Here are six key features of a winning sales compensation plan:
- It pays more for what you want to sell more of, and less for what you want to sell less of, relatively speaking. If you pay the same commission rate for everything, you’re telling the salesforce you don’t care which of your products they sell. If that’s true, fine. If it’s not, you’re reinforcing the wrong message.
- It pays more for sales that bring more profit to your bottom line. Of course, this means you need to know which products have a higher profit margin. If you don’t know your margins, you have a cost accounting issue as well as a sales compensation issue. Both will kill your bottom line faster than you can say ”money pit.”
- There are no limits on salespeople’s earning capacity. Create powerful incentives for your salesforce to keep reaching and keep selling, even when they’ve reached their personal income comfort zone. You do that by sharing the added wealth that comes from those extra sales—a bonus, a richer commission rate, a trip to Hawaii, or whatever you truly believe will excite your salespeople to keep going at full speed until year-end.
- The incentive pay is awarded as close as possible to the event it’s paying for. The idea is to strengthen in the salesperson’s mind the relationship between the deed and the reward. You can say they’re related all you want, but if the pay comes months later, and the salesperson has gone on to put effort in other directions since then, the association becomes weak, at best. The best strategy is to pay commissions monthly, every month. When adjustments are necessary due to breakage, returns or whatever, deduct those from current payments as they occur.
- It includes bonuses in addition to commissions. Bonuses are great for rewarding that extra effort, whether it’s for the top salesperson of the month, quarter or year; for the salesperson opening the most new accounts during a new campaign; etc. These are payments in addition to commissions that reward for exceptional success—not for routine performance, and certainly not in lieu of sale-by-sale commissions.
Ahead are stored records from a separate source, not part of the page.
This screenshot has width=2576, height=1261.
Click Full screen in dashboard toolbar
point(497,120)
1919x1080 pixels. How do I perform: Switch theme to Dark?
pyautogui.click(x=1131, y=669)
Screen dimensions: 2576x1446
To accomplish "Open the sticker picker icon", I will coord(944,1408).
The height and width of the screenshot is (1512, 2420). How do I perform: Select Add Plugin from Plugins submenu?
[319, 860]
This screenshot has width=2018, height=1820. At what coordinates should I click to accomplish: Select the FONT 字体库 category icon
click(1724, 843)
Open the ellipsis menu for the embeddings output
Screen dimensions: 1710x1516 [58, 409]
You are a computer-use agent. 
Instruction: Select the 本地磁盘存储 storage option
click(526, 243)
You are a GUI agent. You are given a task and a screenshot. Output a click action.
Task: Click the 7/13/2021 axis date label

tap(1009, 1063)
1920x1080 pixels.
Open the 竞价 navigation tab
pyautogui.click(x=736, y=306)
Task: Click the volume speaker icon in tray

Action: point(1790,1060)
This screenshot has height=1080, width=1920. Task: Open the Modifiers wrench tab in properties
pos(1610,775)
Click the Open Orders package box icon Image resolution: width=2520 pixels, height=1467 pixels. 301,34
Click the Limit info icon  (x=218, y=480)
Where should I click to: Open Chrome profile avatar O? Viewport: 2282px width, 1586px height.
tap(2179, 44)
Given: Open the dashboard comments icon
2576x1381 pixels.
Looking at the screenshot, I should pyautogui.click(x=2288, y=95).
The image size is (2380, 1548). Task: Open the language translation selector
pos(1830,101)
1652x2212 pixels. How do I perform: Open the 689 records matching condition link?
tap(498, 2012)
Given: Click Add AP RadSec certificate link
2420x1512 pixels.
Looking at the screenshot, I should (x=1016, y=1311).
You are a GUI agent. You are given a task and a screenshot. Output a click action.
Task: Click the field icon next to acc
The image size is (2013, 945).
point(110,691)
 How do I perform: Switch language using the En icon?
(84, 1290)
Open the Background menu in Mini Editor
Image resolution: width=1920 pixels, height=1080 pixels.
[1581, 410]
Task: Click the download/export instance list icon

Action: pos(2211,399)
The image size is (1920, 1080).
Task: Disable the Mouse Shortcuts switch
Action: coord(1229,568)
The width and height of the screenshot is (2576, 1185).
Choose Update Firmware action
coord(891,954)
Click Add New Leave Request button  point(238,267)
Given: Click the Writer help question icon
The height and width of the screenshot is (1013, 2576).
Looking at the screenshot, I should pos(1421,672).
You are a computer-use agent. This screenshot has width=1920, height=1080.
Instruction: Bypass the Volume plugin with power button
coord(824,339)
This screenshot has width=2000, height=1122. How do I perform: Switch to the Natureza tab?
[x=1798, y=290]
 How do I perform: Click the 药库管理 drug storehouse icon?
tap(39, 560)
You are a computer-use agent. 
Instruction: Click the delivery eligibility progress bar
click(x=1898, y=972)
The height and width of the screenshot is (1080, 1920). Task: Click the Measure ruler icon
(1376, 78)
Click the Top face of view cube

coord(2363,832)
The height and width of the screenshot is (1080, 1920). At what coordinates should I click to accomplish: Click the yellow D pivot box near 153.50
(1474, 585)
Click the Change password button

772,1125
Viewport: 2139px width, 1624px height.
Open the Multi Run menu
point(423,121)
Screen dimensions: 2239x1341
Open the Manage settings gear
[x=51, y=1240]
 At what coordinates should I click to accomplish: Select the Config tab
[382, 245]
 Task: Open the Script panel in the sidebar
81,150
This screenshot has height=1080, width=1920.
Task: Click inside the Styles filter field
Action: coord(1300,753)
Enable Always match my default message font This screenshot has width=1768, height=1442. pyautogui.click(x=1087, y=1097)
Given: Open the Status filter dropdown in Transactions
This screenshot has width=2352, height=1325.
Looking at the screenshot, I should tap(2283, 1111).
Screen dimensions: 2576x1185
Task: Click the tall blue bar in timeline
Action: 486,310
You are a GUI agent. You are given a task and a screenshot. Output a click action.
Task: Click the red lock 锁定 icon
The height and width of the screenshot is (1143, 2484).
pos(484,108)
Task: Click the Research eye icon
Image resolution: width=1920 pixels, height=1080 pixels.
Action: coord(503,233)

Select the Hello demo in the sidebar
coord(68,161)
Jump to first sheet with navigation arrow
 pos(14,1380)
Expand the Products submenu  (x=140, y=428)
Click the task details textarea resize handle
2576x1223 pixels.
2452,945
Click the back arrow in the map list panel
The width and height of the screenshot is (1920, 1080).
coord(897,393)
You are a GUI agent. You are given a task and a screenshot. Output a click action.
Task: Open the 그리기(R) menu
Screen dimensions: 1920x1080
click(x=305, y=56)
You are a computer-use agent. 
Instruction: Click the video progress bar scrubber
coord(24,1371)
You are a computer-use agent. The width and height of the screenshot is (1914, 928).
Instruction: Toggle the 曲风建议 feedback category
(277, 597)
- It’s easy for salespeople to understand. Explain your sales compensation plan clearly to your salespeople. If they don’t understand it, they’ll assume they’re being taken advantage of to the company’s benefit. If you change the plan, take pains to explain the benefits of the change to them and how they can best take advantage of the new features. They’ll figure it out anyway, and you’ll lose some trust in the process unless you’re up front with them.
Don’t Forget Strong Sales Management
OK, having said all that, I need to say a few words about another critical issue—sales management. I’m sure you’ve heard that more money can never compensate for poor management, and that’s very true. If the person managing your salesforce is not a good sales manager—doesn’t follow up, doesn’t train, doesn’t create a motivating environment, doesn’t hold subordinates accountable—then no amount of clever sales compensation plan design will make up for that.
By contrast, put a good sales compensation plan and a good product line into the hands of a good sales manager, and you’ll see sparks fly as the performance climbs. The difference between your weak salespeople and your strong ones will become dramatically evident, enabling you to very quickly build a world-class sales organization with world-class results.
Gene Siciliano is author of Finance for Non-Financial Managers.